Bu mesele İmam-ı Azam'a göredir. İmameyn'e (Ebû Yusuf ve
Muhammed'e) göre eğer inceleme sonunda kuyuda bulunan ölü hayvanın
ne zaman kuyuya düştüğü anlaşılamazsa, görüldüğü andan
itibaren kuyunun pis olduğu kabul edilir. Ondan önce kılınan
namazlar kaza edilmez ve yıkanan çamaşırlar tekrar yıkanmaz. O ölü
hayvan dışardan bir rüzgârla yahut başka bir sebeple kuyuya henüz
düşmüş olabilir. Meydana gelen bir olayın en yakın zamana nispet
edilmesi esastır.
Pislenmiş bir kuyunun içinde bulunan sular kuruyup çekildikten
sonra, tekrar suyu gelmeye başlasa, kuyu temizlenmiş sayılır; çünkü
bu şekilde çekilip kaybolan pislik geri gelmez.

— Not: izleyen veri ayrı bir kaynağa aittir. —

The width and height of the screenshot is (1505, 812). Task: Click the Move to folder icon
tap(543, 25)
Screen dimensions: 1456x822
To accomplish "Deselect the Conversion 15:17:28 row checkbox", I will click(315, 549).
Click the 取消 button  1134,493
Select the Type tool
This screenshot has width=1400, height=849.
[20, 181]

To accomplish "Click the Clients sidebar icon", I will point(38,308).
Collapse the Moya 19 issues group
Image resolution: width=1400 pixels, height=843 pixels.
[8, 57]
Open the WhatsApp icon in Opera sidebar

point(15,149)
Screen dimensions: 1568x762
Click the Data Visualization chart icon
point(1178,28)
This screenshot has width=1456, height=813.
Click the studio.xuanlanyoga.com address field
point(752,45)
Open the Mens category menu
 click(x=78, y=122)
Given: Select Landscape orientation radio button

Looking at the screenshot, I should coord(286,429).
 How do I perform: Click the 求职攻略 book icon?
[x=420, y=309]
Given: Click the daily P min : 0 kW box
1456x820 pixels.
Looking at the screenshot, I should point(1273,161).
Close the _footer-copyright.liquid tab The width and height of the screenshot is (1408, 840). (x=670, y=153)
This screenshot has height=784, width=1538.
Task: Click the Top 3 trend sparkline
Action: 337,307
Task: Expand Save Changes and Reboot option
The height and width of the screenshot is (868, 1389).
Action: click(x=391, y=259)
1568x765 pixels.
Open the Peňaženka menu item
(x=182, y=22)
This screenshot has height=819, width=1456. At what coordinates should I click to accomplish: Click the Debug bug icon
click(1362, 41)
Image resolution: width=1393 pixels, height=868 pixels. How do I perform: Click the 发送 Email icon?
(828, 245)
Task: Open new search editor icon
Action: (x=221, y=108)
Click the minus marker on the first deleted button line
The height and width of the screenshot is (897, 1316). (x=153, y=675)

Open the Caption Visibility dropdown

Kuyuların suyunu boşaltmada kullanılacak kovalar, orta büyüklükteki
kovalardır. Bazı alimlere göre, yaklaşık olarak 5 kg (1400 dirhem)
su alacak büyüklükte olmalıdır. Bu kovaların tam ağızlarına
kadar dolması gerekmez. Suyu pislenen kuyudan tayin edilen miktar su çekilince,
kuyunun geri kalan suyu da, çamurları ve taşları da, kova ile kovanın
ipi de, kovayı çekenin elleri de temizlenmiş olur. Çünkü bunların
temizliği, kuyunun temizliğine bağlıdır. Bir kuyudan çekilmesi
icap eden suyu bir günde çekmek şart değildir, ayrı günlerde çekilerek
gereken miktar tamamlanabilir.
Akıcı kanı bulunmayan balık, çekirge, kurbağa, sinek, küçük
yılan, akrep, su köpeği ve su hınzırı gibi hayvanların suda yahut
başka bir sıvı içinde ölmesi ile o su pis olmaz. Böyle bir su ile
abdest alınabilir.
Az su hükmünde olan bir su içine, az dahi olsa pislik düşmekle
o su pis olur. Fakat bir oluktan akmakta olan su, bir ölü hayvan leşine
(karada yaşayan ve kanı olan bir hayvan ölüsüne) veya başka bir
pisliğe dokunup geçerse hemen pis olur mu? Bu konuda duruma bakılır.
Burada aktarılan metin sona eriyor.